Image copyright Google Image caption T-shirts. Photographer Adam Piette created the T-shirt in 2015. It has since sold more than 20,000 across Canada
When an 18-year-old Surrey girl ran screaming from her home to call for help, her screams sent police scrambling.
But they couldn’t find the girl as she hid behind the walls of her bedroom and dialed 911 – her dying breath still in a stream of her own blood.
Emergency responders were faced with two options: rescue the dying girl or save her life.
Up to now, in British Columbia they’ve never had access to an EMT training program.
“This person didn’t have the training and, if there were a critical incident, the fire department would not be able to help,” said Sandra Sharp, vice-president of community safety for the city of Surrey.
Something was wrong. The coroner would later rule the girl’s death a homicide.
Two years on, Surrey is getting a new police department. To help address concerns over violence in the area, the city is expanding EMT training to existing police officers, the military and firefighters.
It’s a collaboration with the Canadian Red Cross and live-saving expert Dr Jill Kaiser.
A consultant, Dr Kaiser previously worked in the RCMP and in Calgary, where she investigated a similar case.
In a flat in Calgary’s Mission District, a 22-year-old woman suffered a violent and unexplained death.
Her three-year-old daughter needed medical attention at the scene and the attacker stayed nearby.
Image copyright TVU Image caption While some people have said Eric Garner’s death was unnecessary, Dr Kaiser believes man do not have to suffer an unnecessary death
In Halifax, a young family found a 26-year-old man unconscious on the street. Outside, bystanders screamed at police to help them.
Once officers arrived, they had to weigh the options of getting him medical assistance or rescinding the call and waiting for a professional team.
In both cases, responders were dealing with more than a drug overdose.

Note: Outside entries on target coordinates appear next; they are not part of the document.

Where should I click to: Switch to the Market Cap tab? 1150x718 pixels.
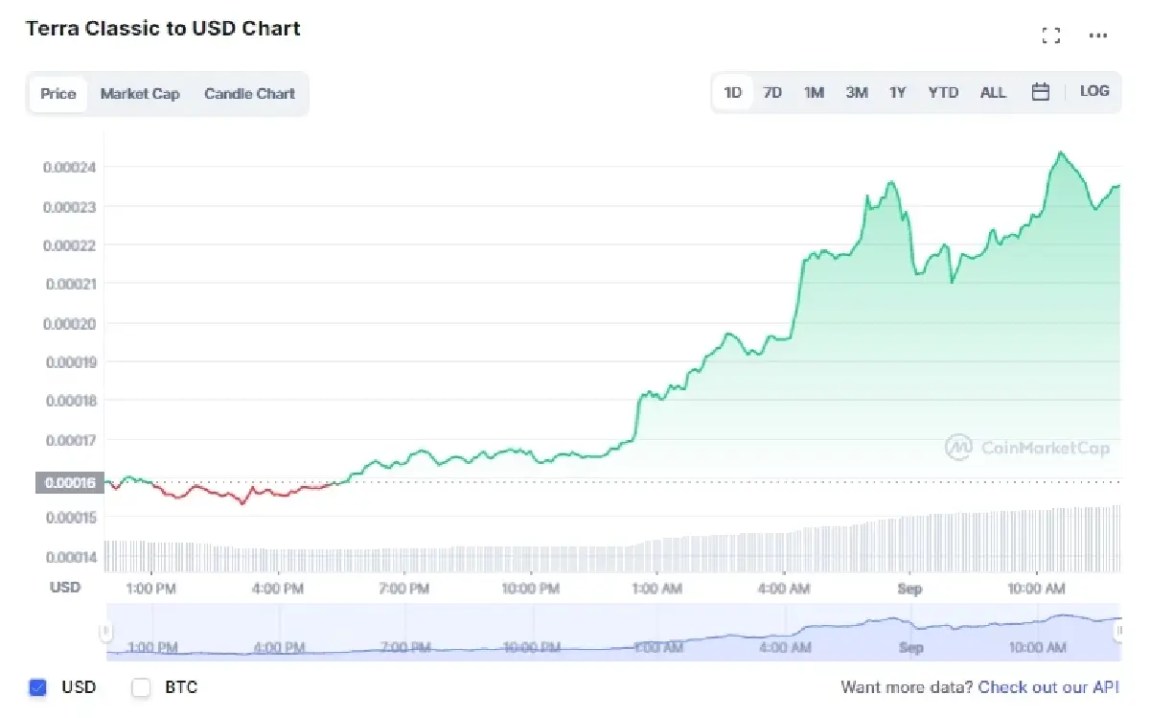point(140,93)
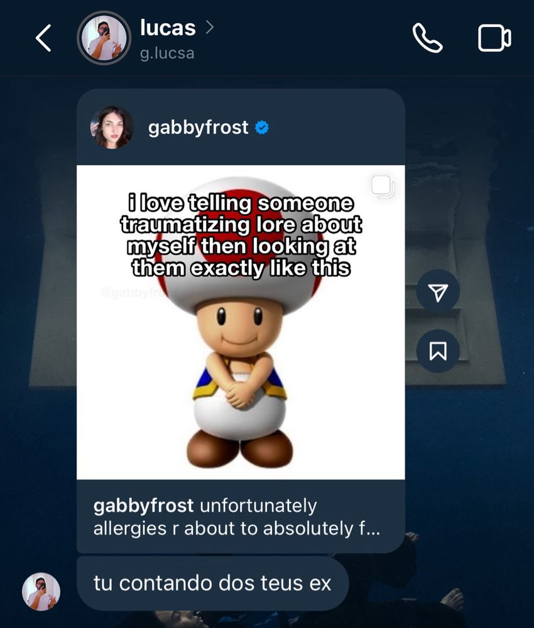The width and height of the screenshot is (534, 628).
Task: Tap the g.lucsa username text
Action: [x=167, y=53]
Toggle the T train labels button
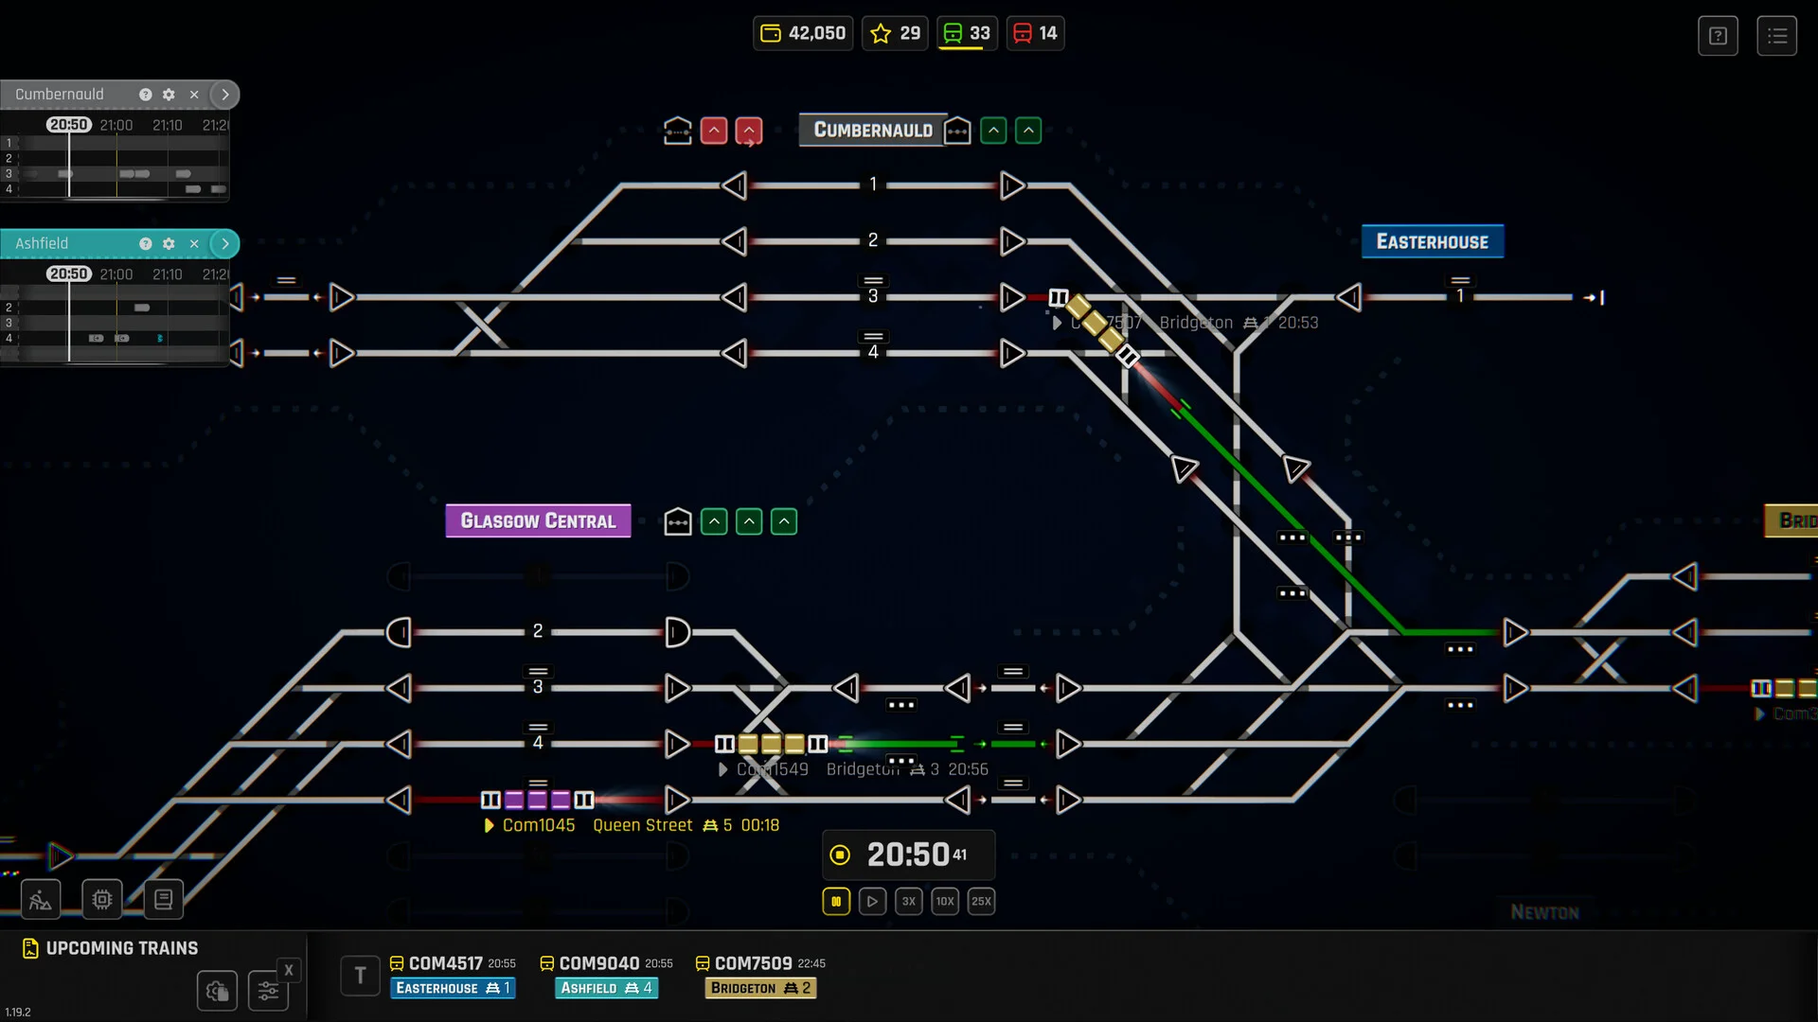1818x1022 pixels. (x=360, y=975)

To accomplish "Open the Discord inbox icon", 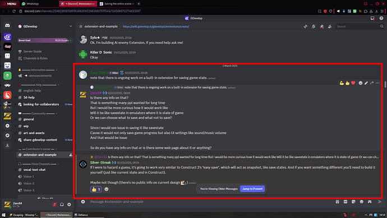I will [372, 19].
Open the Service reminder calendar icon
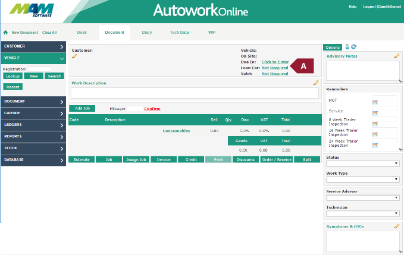The image size is (404, 255). (375, 113)
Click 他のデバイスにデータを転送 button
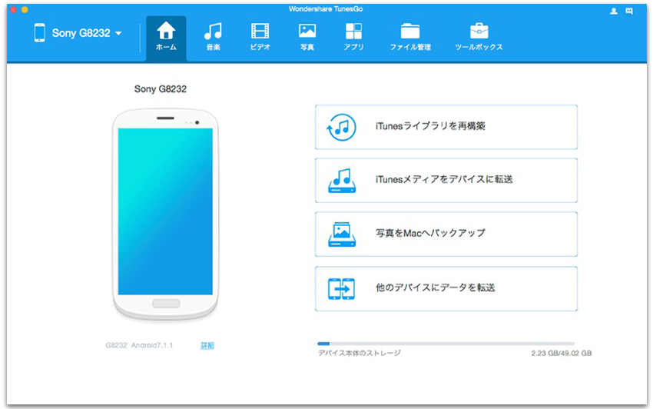The width and height of the screenshot is (653, 409). point(446,288)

Dr Kaiser believes these cases are more common than most people realise and says first responders are not adequately trained in what they should be doing.
“By calling 911, what that person didn’t know is that this can happen to you,” she says.
In both cases, she argues that good first responders with the right skills were present.
She says health services, drug companies and municipalities are all at fault for not responding faster.
Three weeks ago, Dr Kaiser was involved in an incredible case in York Region in Toronto.
A woman in her 30s collapsed outside a pizza shop and fell into a coma for more than a week.
Tragically, she didn’t live to see the latest medical developments: tubes up her nose and down her throat were no longer needed.
She was able to breathe on her own, but doctors say she may not have made it until they removed the life support.
Image copyright Adam Piette Image caption Adam Piette photographed EMTs in the rescue process and then took the photo to get the right scene
This Saturday, her death is being featured on the front page of the York Region Herald.
Commentators are discussing prevention and sending a message to young people about the dangers of opioids.
Dr Kaiser believes it’s time to change society’s attitude to addiction.
“Heroin and opioid addiction does not discriminate,” she says.
She wants communities to see that these issues are bigger than even police officers and paramedics.
“If we want first responders to do their jobs safely, we need to really have compassion in order to allow them to do their jobs,” she says.
Eric Garner, who died in a New York hospital last August after police put him in a chokehold, became a symbol of how tough the issue of the fatal force police use is.
Dr Kaiser has a solution.
“We need to connect with communities in ways that can help them with very complex issues,” she says.
She says she can take these issues to Washington.
“We need to educate and engage legislators across the country to provide resources and resources that they may not have, for example, for first responders.”